PROBLEM DETAILS
Quote the lines of the material starting with the line that contains "You are a computer-use agent. This" and going on through the end of the material, leaving out the pictures.

TASK DATA
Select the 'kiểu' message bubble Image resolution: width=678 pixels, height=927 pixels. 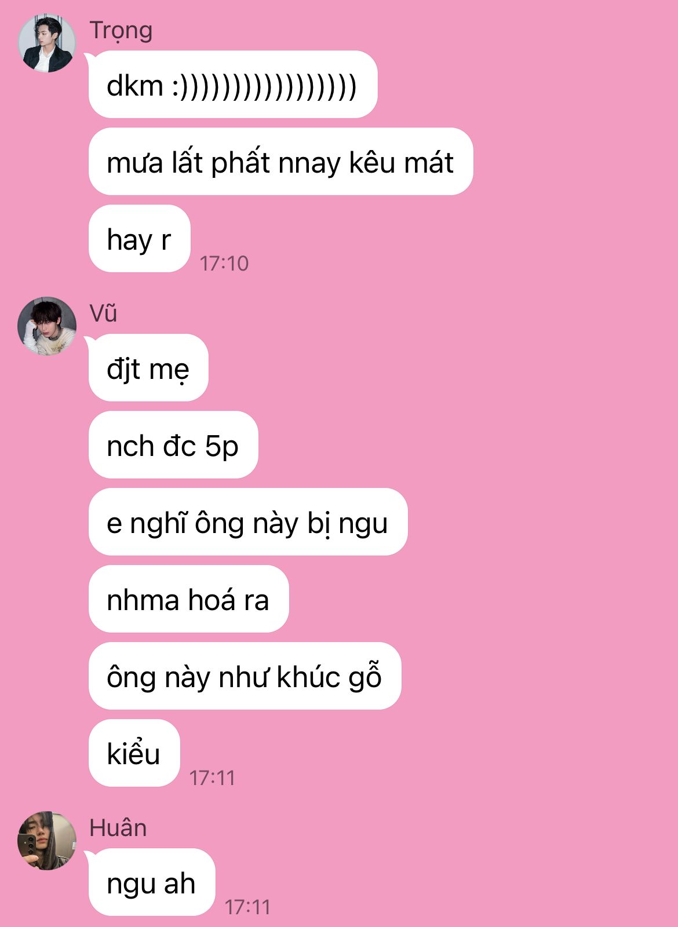click(x=134, y=753)
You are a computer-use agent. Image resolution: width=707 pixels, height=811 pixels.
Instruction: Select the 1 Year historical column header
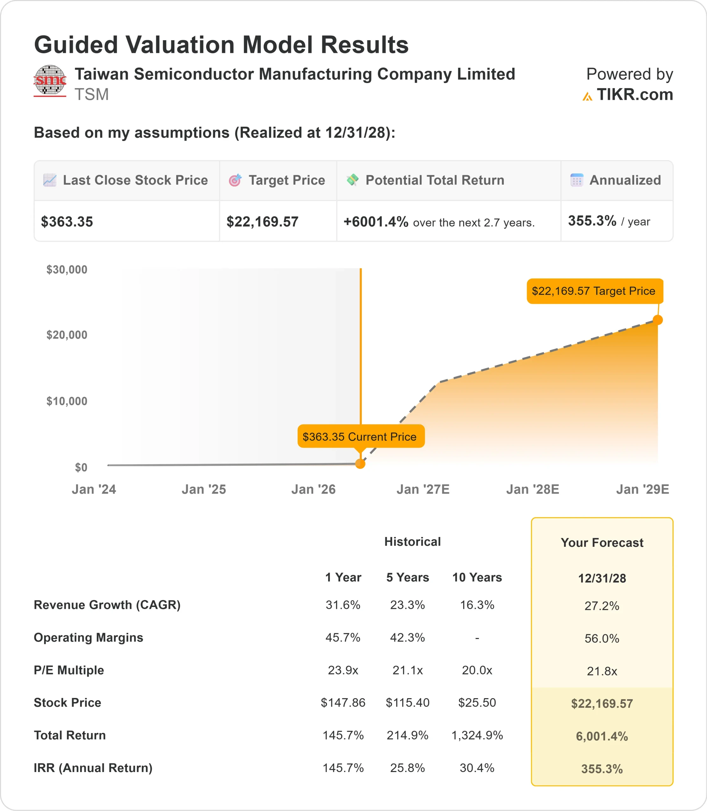[343, 577]
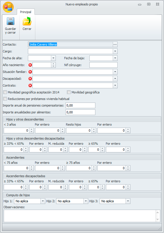Click error icon beside Discapacidad
The width and height of the screenshot is (164, 233).
(30, 79)
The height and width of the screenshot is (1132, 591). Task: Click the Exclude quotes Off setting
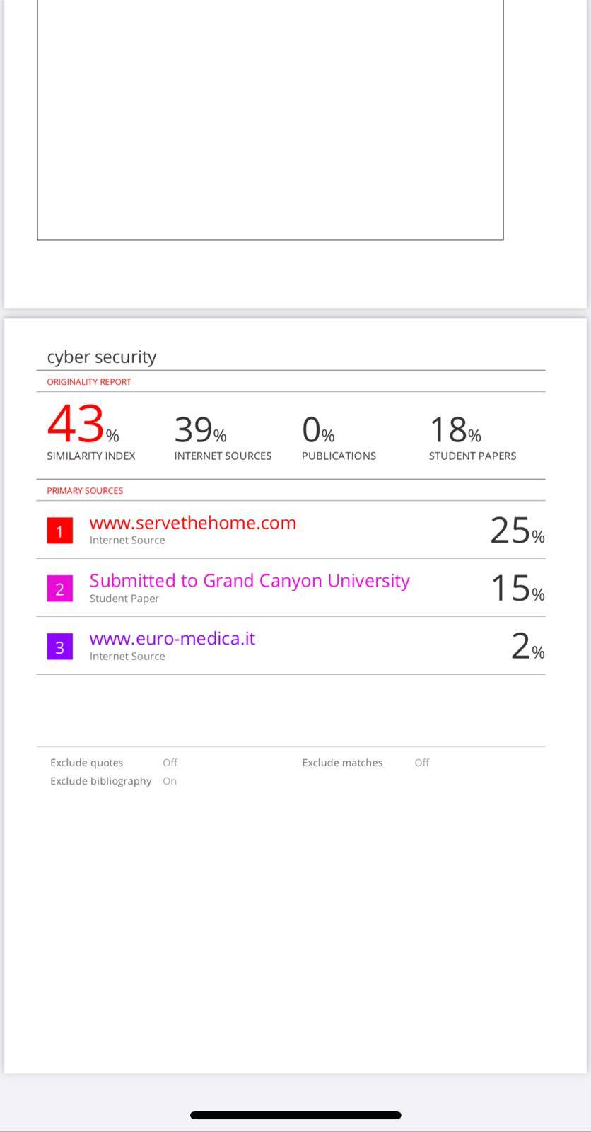[170, 763]

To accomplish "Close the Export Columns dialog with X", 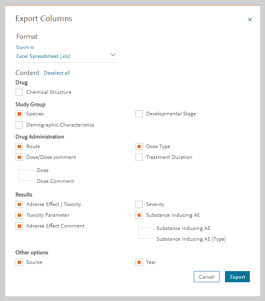I will click(x=250, y=20).
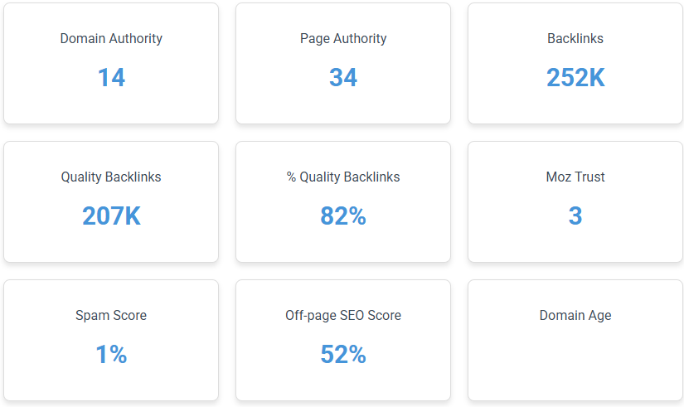This screenshot has height=407, width=684.
Task: Click the Spam Score heading text
Action: (111, 315)

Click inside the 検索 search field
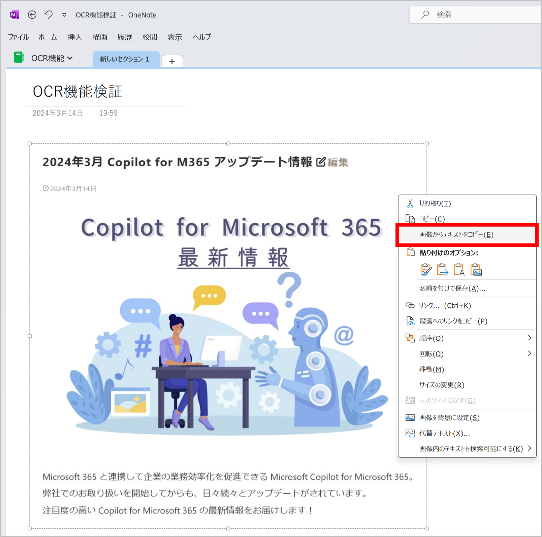[x=472, y=14]
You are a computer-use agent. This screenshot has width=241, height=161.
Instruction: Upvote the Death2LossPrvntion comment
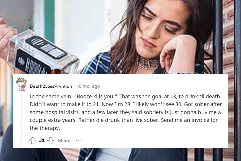[33, 140]
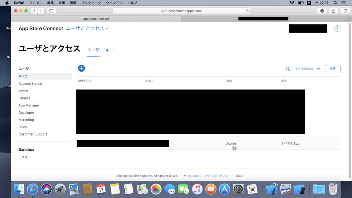The height and width of the screenshot is (198, 352).
Task: Reload the page with the refresh icon
Action: click(248, 11)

FINISHED TASK
You are a computer-use agent. This screenshot has width=241, height=161.
Instruction: Upvote the Death2LossPrvntion comment
[33, 140]
The height and width of the screenshot is (198, 352).
Task: Reload the page with the refresh icon
Action: click(248, 11)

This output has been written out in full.